Kuchnia polska

Podziwiam pustelników. Jedenaście lat temu przeżyłam coś na kształt wezwania do życia pustelniczego. Tak moją sytuację rozeznała Matka X [Być mniszką], a ja do dzisiaj pamiętam smak życia w tamtej ekstremalnej wyłączności. Smak Boga. Rzecz jednak w tym, że ja łakomczuszkiem jestem, i najchętniej nic bym nie robiła, tylko żyła takimi smakami. Miłością bym tylko chciała żyć. A tak się nie da. Miłością nie tylko żyć trzeba, ale miłością karmić też innych należy.

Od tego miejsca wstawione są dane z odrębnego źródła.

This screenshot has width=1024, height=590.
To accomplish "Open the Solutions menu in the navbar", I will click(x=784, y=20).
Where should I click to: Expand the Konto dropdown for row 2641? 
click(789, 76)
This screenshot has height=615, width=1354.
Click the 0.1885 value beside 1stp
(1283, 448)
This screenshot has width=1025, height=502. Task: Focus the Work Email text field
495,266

Dzieci zrodzone z miłości wychowywać trzeba.

*

Życie prowadzę prawie pustelnicze, ale nie potrafię sobie dnia zorganizować tak, jak robi to rasowy pustelnik, jak mniemam. Zachwiany jest we mnie rytm snu i czuwania, rytm modlitwy, posiłków i pracy. Liturgia godzin wynikająca z organicznego porządku pozostaje niezrealizowanym pragnieniem. Buduję w sobie ład serca, ale dlaczego nie przekłada się on na ład życia?

Zakonne życie wspólnotowe organizuje czas w sposób naturalny: wspólnie kładziemy się spać i wspólnie budzimy do nowego dnia, razem stajemy do modlitwy i razem zasiadamy do posiłków, a czas między tymi czynnościami pracą wypełniamy. Dzień opiera się na solidnych filarach: jutrznia, nona, nieszpory, kompleta.

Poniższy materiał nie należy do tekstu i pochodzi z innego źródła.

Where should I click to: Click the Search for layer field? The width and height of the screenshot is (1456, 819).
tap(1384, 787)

Samotnemu biada! Jedynym czynnikiem, który jakoś reguluje moje samotne życie są kontakty z innymi ludźmi oraz moje wobec nich zobowiązania. Nie mam poczucia fizycznego obowiązku wobec siebie: myję się, ubieram, sprzątam mieszkanie – dla innych. Czy dla nich też jem? Bo gotować dla nich już się nie odważę. Brak wprawy, bo okazji brak. Daję się gościć, ale goszczę rzadko. Pustelnik o naturze wędrowniczka.

Tak było również w zamknięciu, w czasie internowania w stanie wojennym. Oficjalne posiłki były bardzo ubogie. Czy dlatego, że cały kraj żył ubogo? Czy dlatego, że nas, zamknięte w złotej klatce eleganckiego domu wczasowego, żywił cały świat? Do ośrodka dla internowanych kobiet napływały bogate paczki z bogatego wolnego świata. Wędliny, sery, owoce morza. Dobra kawa, dobre papierosy. Suszone owoce.

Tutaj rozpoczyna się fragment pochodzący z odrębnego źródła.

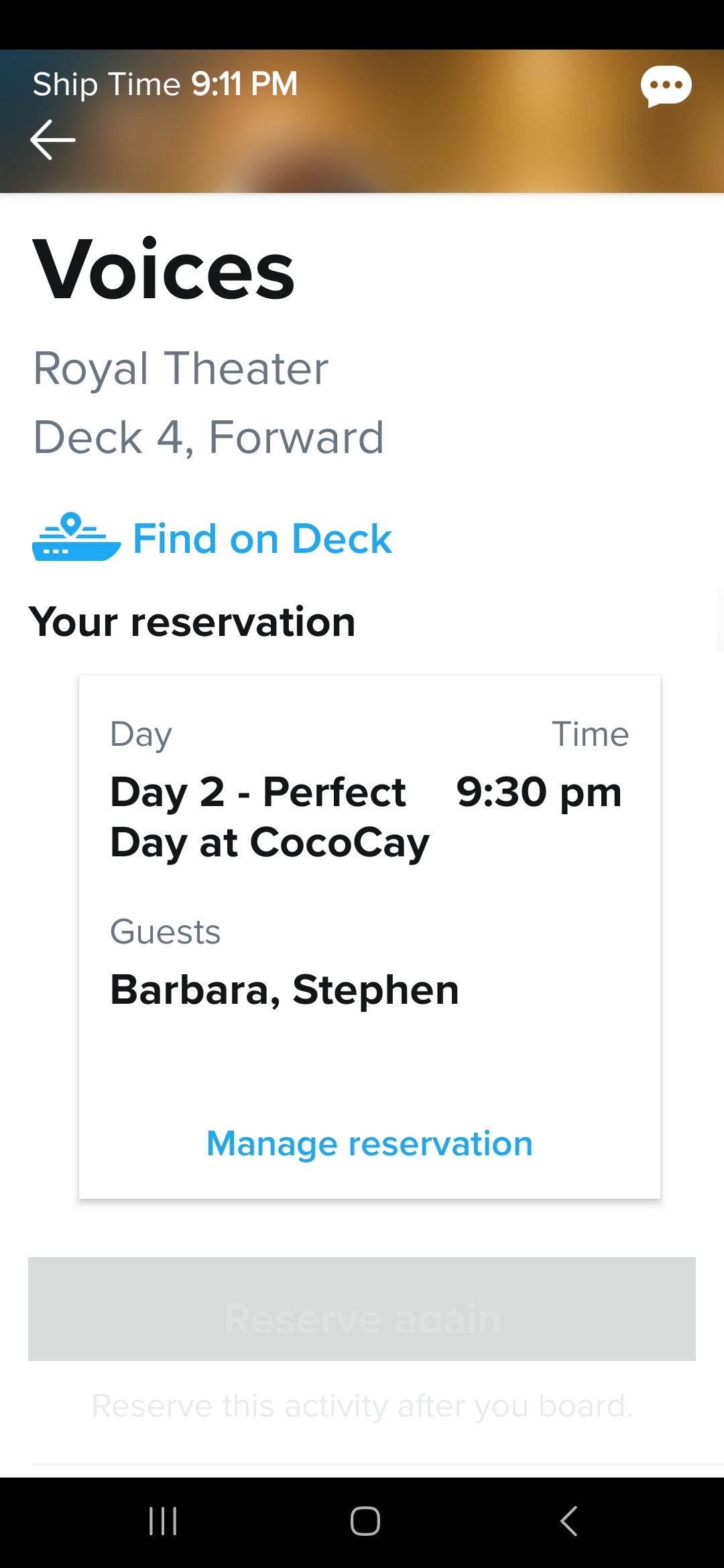
Task: Tap the Guests label in reservation card
Action: (165, 931)
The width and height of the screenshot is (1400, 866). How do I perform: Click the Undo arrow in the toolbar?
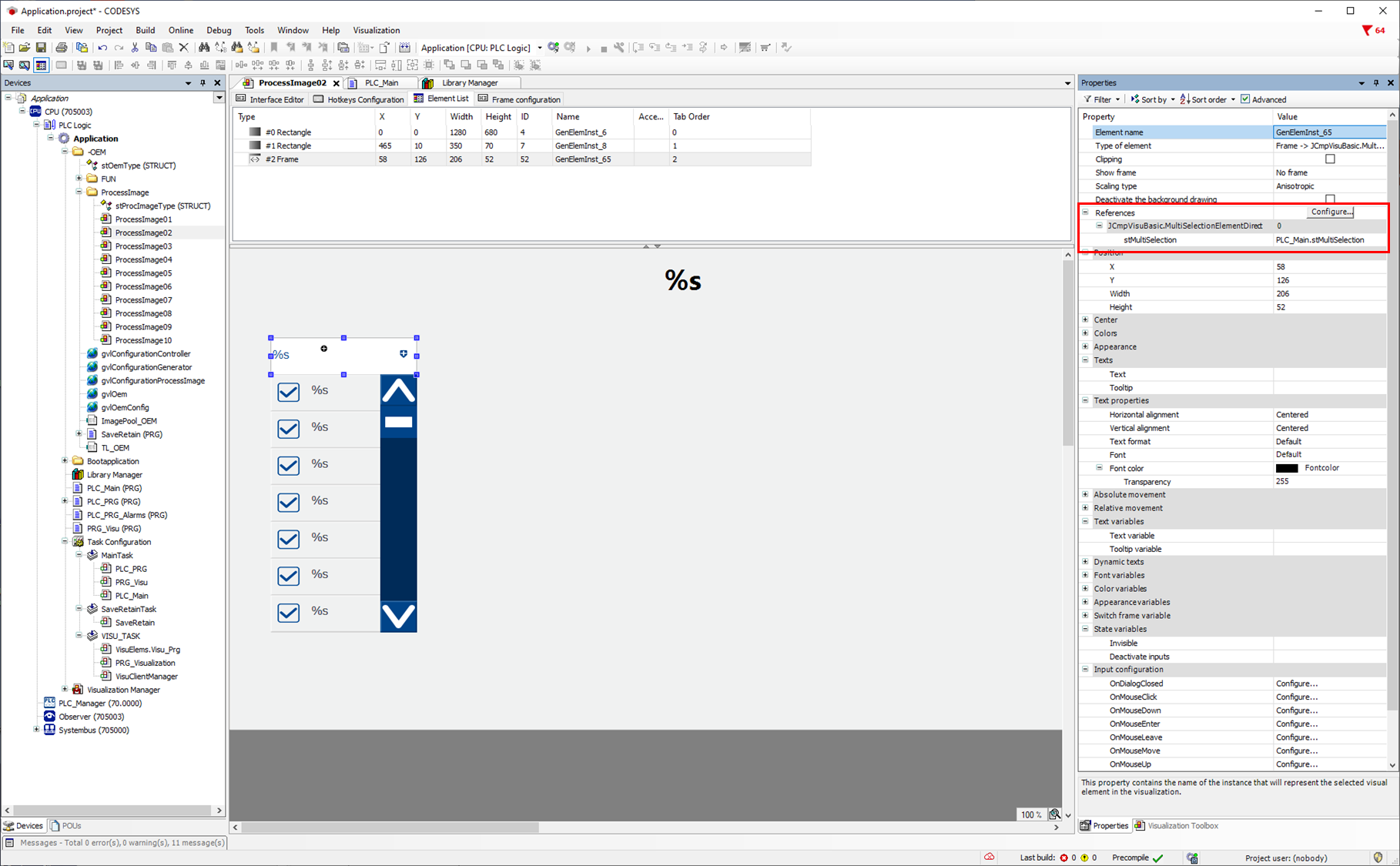(102, 48)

Internowane panie wypracowały dodatkowy sposób na stałe dostawy świeżych owoców i warzyw z pobliskiego miasteczka, i wypełniając nadmiar wolnego czasu pitraszeniem, urządzały wystawne sałatkowe kolacje, na które byłam chętnie zapraszana. Pewnie dlatego, że wnosiłam sporo życia do monotonii i beznadziei tego zesłania na bezterminowe wczasy.

Byłam wdzięczną konsumentką wszelkich dóbr jadalnych, czego nie mogła strawić jedna z współmieszkanek w moim pokoju. Kiedy zobaczyła mnie przy konsumpcji kolejnej szyneczki, nie omieszkała rzucić w moją stronę: - Lepiej oddałabyś to komuś! Ja swoje racje oddaję moim dzieciom, kiedy przyjeżdżają na widzenia! - Nie da rady, nie mam dzieci – odpowiedziałam. - Ale - zawiesiłam głos - mogę je jeszcze mieć! I dla nich jem!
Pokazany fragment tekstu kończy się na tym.